Шона сразу догадалась, что он хочет пристыдить ее. Однако она считала, что ей нечего стыдиться.
– Едва ли меня можно назвать невинной.
– Сейчас уже нет, поверь мне. Но во всех остальных смыслах тебя можно было бы считать девственницей. И то, что ты чувствуешь, – как бы это сказать полюбезнее – вполне объяснимо.
– Если ты пытался быть любезным, то имей в виду, твоя попытка потерпела крах.
Малак посмотрел на нее с жалостью, но Шона отказалась слушать свой внутренний голос, который настаивал, чтобы она убежала прочь, забилась в какой-нибудь безопасный уголок и стала зализывать сердечные раны.
– С девственницами всегда так, – тем же тоном продолжил Малак. – Они путают чувства с эмоциями.
– А я думаю, что так поступают короли, – сказала Шона, не отступив ни на дюйм. Она знала, что это самая главная битва ее жизни. – Во всяком случае, короли этого королевства. Перед лицом любой эмоции они впадают в панику, не так ли? Любовь слишком велика. Слишком громоздка. Похоже, твой отец и твой брат думали именно так, когда выбирали между любовью и троном.
– Ты ничего не знаешь ни об отце, ни о брате. И я посоветовал бы тебе более осторожно подбирать слова.

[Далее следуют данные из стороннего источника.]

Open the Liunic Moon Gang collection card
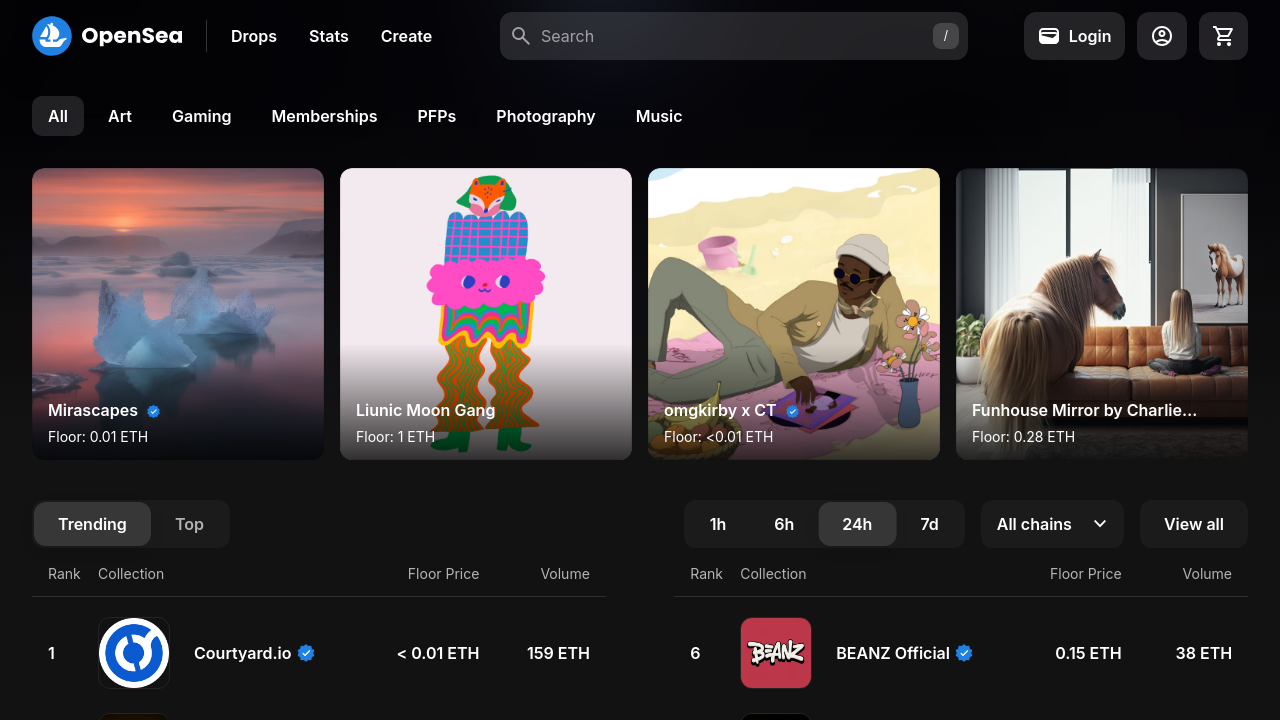 [486, 314]
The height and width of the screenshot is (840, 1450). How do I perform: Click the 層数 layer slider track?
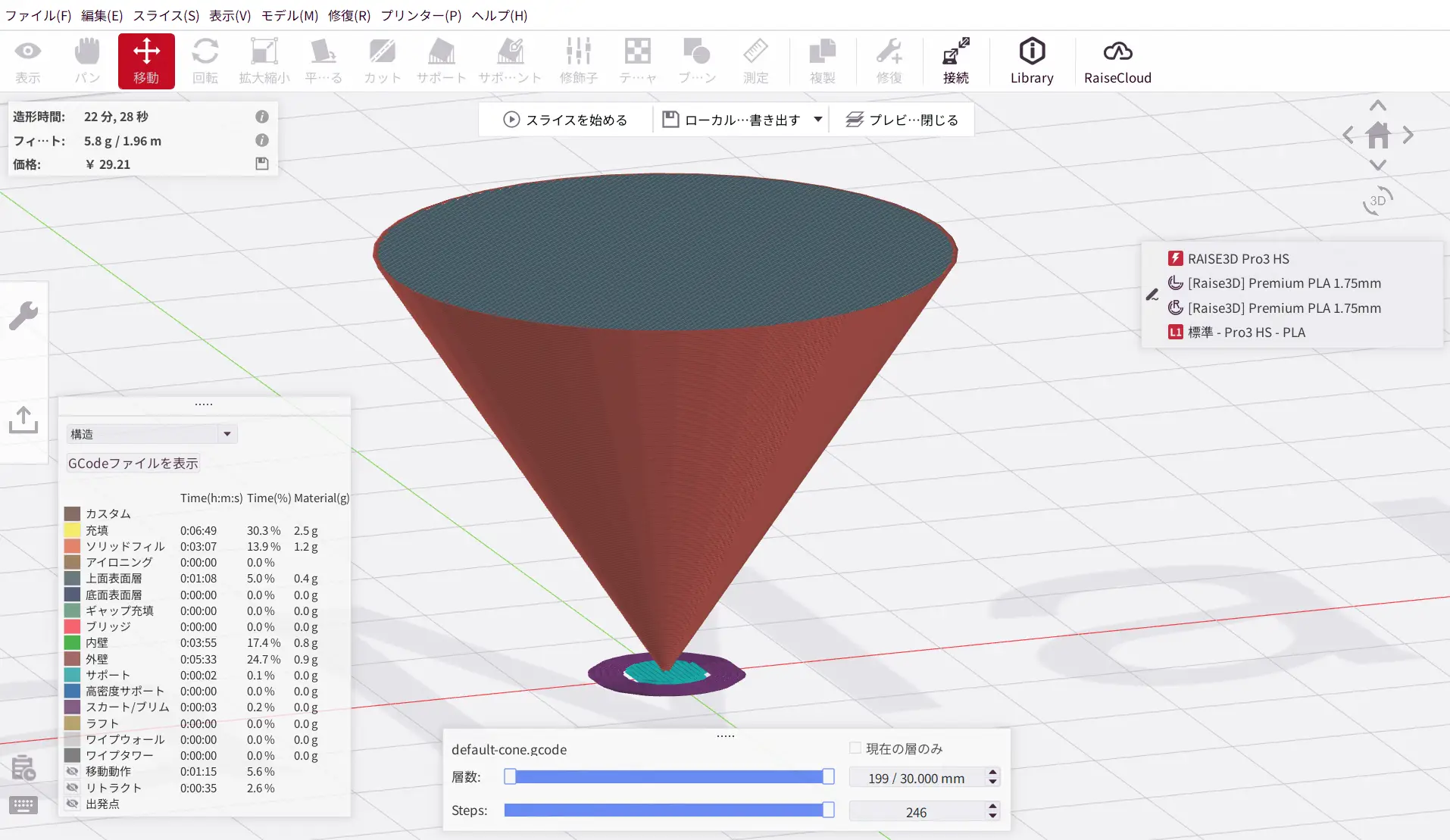click(x=668, y=777)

– Ты настаивал, чтобы я брала уроки. И я училась. Наверное, сейчас я знаю недавнюю историю этой страны даже лучше тебя. Ты был в гуще событий. А я изучала общую картину. – Шона уперла палец ему в грудь. Увидев выражение на его лице, она ощутила ликование. То было неподдельное изумление, как будто он не мог поверить в то, что какой-то простолюдин осмелился прикоснуться к королевской особе. Но Шона осмелилась. Потому что перед ней стоял выбор: либо все, либо ничего. С ничего она уже прожила большую часть своей жизни. И хотела всего, ради разнообразия. Она хотела Малака. – Зато у тебя есть то, чего не было ни у брата, ни у отца.
– Знаю, что есть. У меня перед глазами их пример, и я не желаю повторять их ошибки.
– Нет, Малак, – мягко возразила Шона, чувствуя, как все ее существо наполняется силой. Эта сила вливалась в нее мощным потоком, омывая ее с головы до ног и заставляя ощущать себя могущественной королевой. Той самой королевой, чье место было в этом дворце и рядом с этим королем. Твердо выдержав взгляд Малака, она уверенно договорила: – У тебя есть я.
Малак никогда ничего не желал так, как сейчас Шону. Однако он не мог позволить себе эту слабость.
– Я дал слово, что женюсь на тебе, если ты это имеешь в виду… – заговорил он, преодолевая спазм, сдавивший горло.
Он видел, что перед ним совсем не та женщина, от которой он ушел днем, которая с болью и удивлением смотрела ему вслед. Перед ним стояла Шона, которую он увидел в дрянном ресторанчике во Французском квартале. Шона, которая смотрела на него так, будто он разрушил ее личный замок. Шона, которая не желала иметь с ним ничего общего, несмотря на его недвусмысленное заявление о том, что он может сделать ее жизнь лучше.
И это была его Шона. Его королева.
Только он не мог допустить, чтобы эта Шона спутала его планы.
– Ты отлично знаешь, что я имела в виду совсем не это. – Шона говорила уверенно, без тени сомнения, тоном достойным истинной королевы. – Думаешь, я не понимаю, каково это – бояться любви, а, Малак?